Anti-Rotation - Plank Rows Assume a plank position on the hands. The aim with this exercise is to not let the body rotate as you lift one hand off the floor. To make this easier you can place your feet wider, or to challenge yourself keep them closer together. Before you raise your hand, brace your core and slowly row your hand to your side, lower it back down and repeat on the other side. To increase the load you can use dumbbells and you can also mix it up by lifting one foot at a time. Remember – there should be no movement of the body, just the limb that is being raised off the ground. This exercise, although it’s called ‘anti-rotation’ will actually strengthen the muscles that drive rotation in the swing. Perform 2-3 sets of 4-6 rows each side as part of your exercise programme.
This exercise can be done in two positions: sitting down on the heels and on all fours. Place one hand on the head and move the elbow from the floor to the air, rotating through the T-Spine. Try to fix the position of the pelvis so that there is no compensatory movement adding to the rotation. Complete 5 reps each side and then repeat the drill, this time trying to rotate a little further through the T-Spine.

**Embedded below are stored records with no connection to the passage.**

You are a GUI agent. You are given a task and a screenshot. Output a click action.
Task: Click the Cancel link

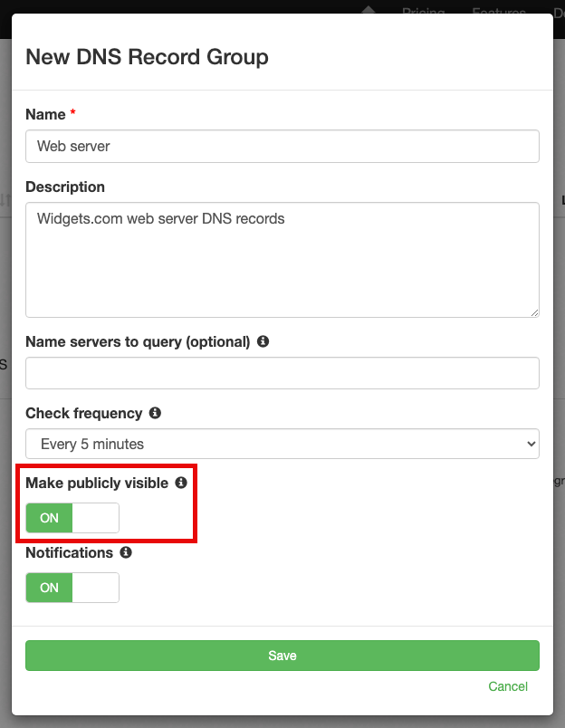508,686
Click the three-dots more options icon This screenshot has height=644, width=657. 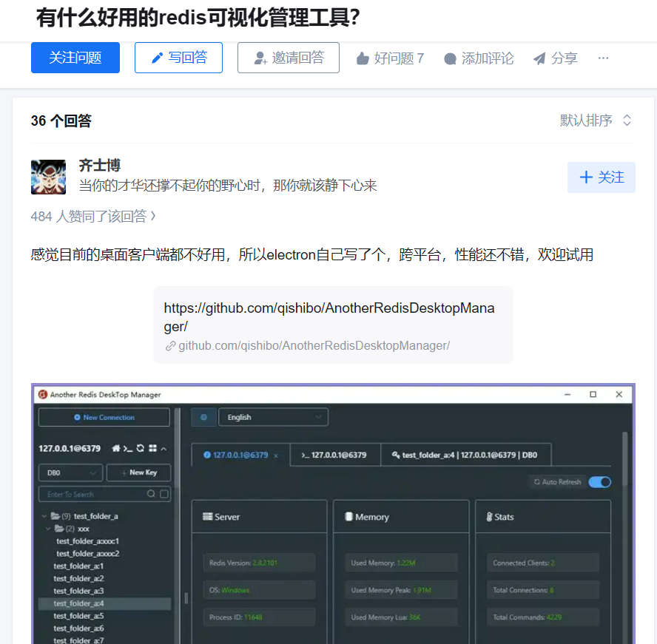(603, 58)
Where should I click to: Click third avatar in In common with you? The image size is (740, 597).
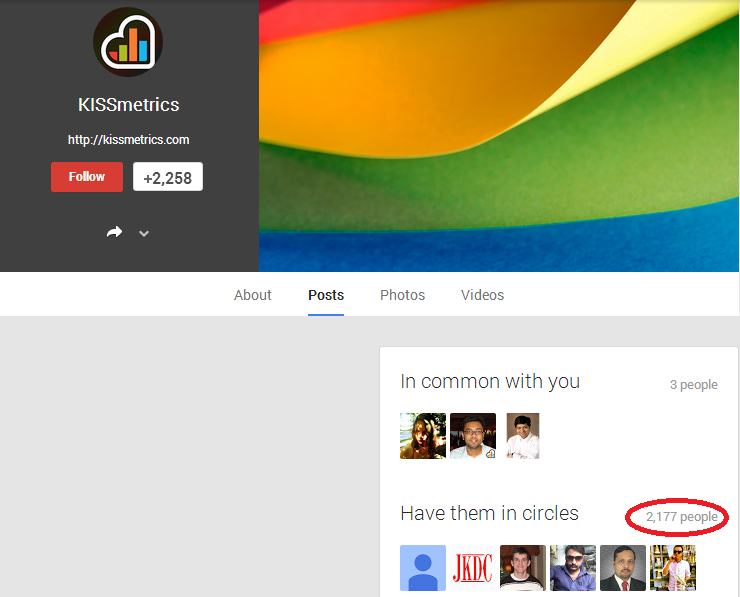pos(522,436)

Spiderman Stretch This is a great stretch for increasing mobility through the hips and the T-spine. Lunge forwards, place both hands inside the front foot and reach with alternating hands into the air with rotation from the torso. Hold this position for a count of 5 and repeat on the other side. You can keep the back knee off the floor to challenge yourself further and you can also add in a hamstring stretch to the exercise straight after the lunge, as shown in the video.